The above rules may be amended or modified by the Office of the Ombudsman as the interest of justice may require.

[13] Fabian v. Desierto, supra, p. 489.
[14] Sy v. Commission on Settlement of Land Problems, GR No. 140903, September12,2001, p. 12.
[15] GR No. 141897, September 24, 2001, p. 22.
[16] Ibid., p. 20; Fabian v. Desierto, supra, p. 487.
[17] Id.
[18] See § 1, Art. VIII, Constitution.
[19] Fabian v. Desierto, supra, p. 489.
[20] Ibid., p. 492; Metro Construction v. Chatham Properties, supra, pp. 22-23.
[21] Its precursors are Circular No. 1-91, which prescribed the rules governing appeals to the CA from the final orders or decision of the Court of Tax Appeals and quasi-judicial agencies; and Administrative Circular No. 1-95, which revised the earlier circular.
[22] Section 1, Rule 43 of the Rules of Court.
[23] Metro Construction v. Chatham Properties, supra, p. 20.
[24] Ibid.
[25] Prior to BP Blg. 129, the jurisdiction of the CA, under the Judiciary Act of 1948, was as follows:

"SEC. 29. Jurisdiction of the Court of Appeals. - The Court of Appeals shall have exclusive appellate jurisdiction over all cases, actions, and proceedings, not enumerated in section seventeen of this Act, properly brought to it, except final judgments or decisions of Court of First Instance rendered after trial on the merits in the exercise of appellate jurisdiction, which affirm in full the judgment or decision of a municipal or city court, in which cases the aggrieved party may elevate the matter to the Court of Appeals only on petition for review, to which the Court of Appeals shall give due course only when the petition shows prima facie that the court has committed errors of fact or of fact and law that would warrant reversal or modification of the judgment or decisions sought to be reviewed. The decision of the Court of Appeals shall be final: Provided, however, That the Supreme Court in its discretion may, in any case involving a question of law, upon petition of the party aggrieved by the decision and under rules and conditions that it may prescribe, require by certiorari that the said case be certified to it for review and determination, as if the case had been brought before it on appeal. (RA No. 5433)"

"SEC. 30. Original jurisdiction of the Court of Appeals. - The Court of Appeals shall have original jurisdiction to issue writs of mandamus, prohibition, injunction, certiorari, habeas corpus, and all other auxiliary writs and process in aid of its appellate jurisdiction."
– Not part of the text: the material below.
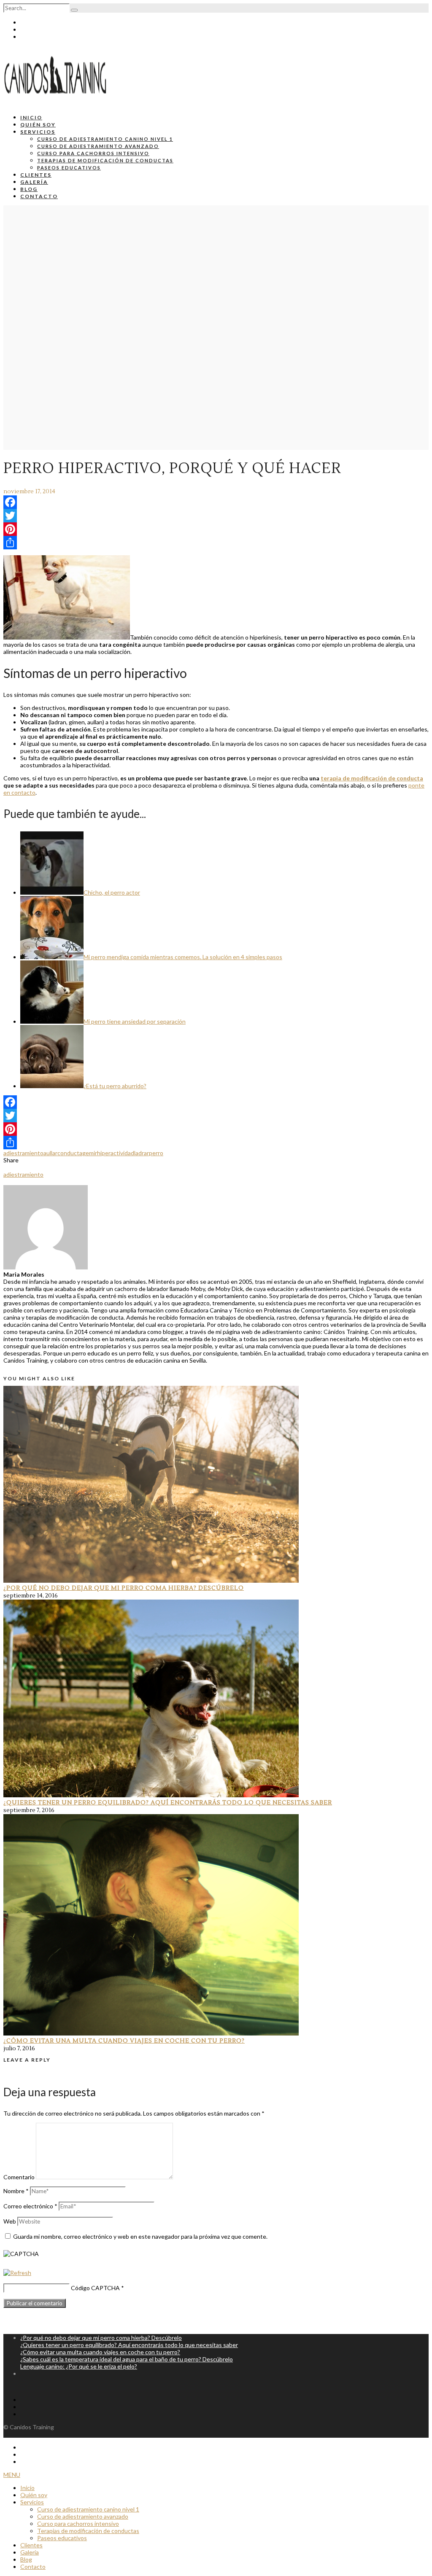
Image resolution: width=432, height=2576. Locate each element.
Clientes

[26] The jurisdiction of the CA was expanded by BP Blg. 129 and RA No. 7902 to read:

"SEC. 9. Jurisdiction. - The Court of Appeals shall exercise:

"(1) Original jurisdiction to issue writs of mandamus, prohibition, certiorari, habeas corpus, and quo warranto, and auxiliary writs or processes, whether or not in aid of its appellate jurisdiction;

"(2) Exclusive original jurisdiction over actions for annulment of judgments of Regional Trial Courts; and

"(3) Exclusive appellate jurisdiction over all final judgments, decisions, resolutions, orders or awards of Regional Trial Courts and quasi-judicial agencies, instrumentalities, boards or commissions, including the Securities and Exchange Commission, the Social Security Commission, the Employees Compensation Commission and the Civil Service Commission, except those falling within the appellate jurisdiction of the Supreme Court in accordance with the Constitution, the Labor Code of the Philippines under Presidential Decree No. 442, as amended, the provisions of this Act, and of subparagraph (1) of the third paragraph and subparagraph (4) of the fourth paragraph of Section 17 of the Judiciary Act of 1948.

"The Court of Appeals shall have the power to try cases and conduct hearings, receive evidence and perform any and all acts necessary to resolve factual issues raised in cases falling within its original and appellate jurisdiction, including the power to grant and conduct new trials or further proceedings. Trials or hearings in the Court of Appeals must be continuous and must be completed within three (3) months, unless extended by the Chief Justice."

[27] Metro Construction v. Chatham Properties, supra, p. 22.
[28] St. Martin Funeral Home v. National Labor Relations Commission, 295 SCRA 494, 510, September 16, 1998.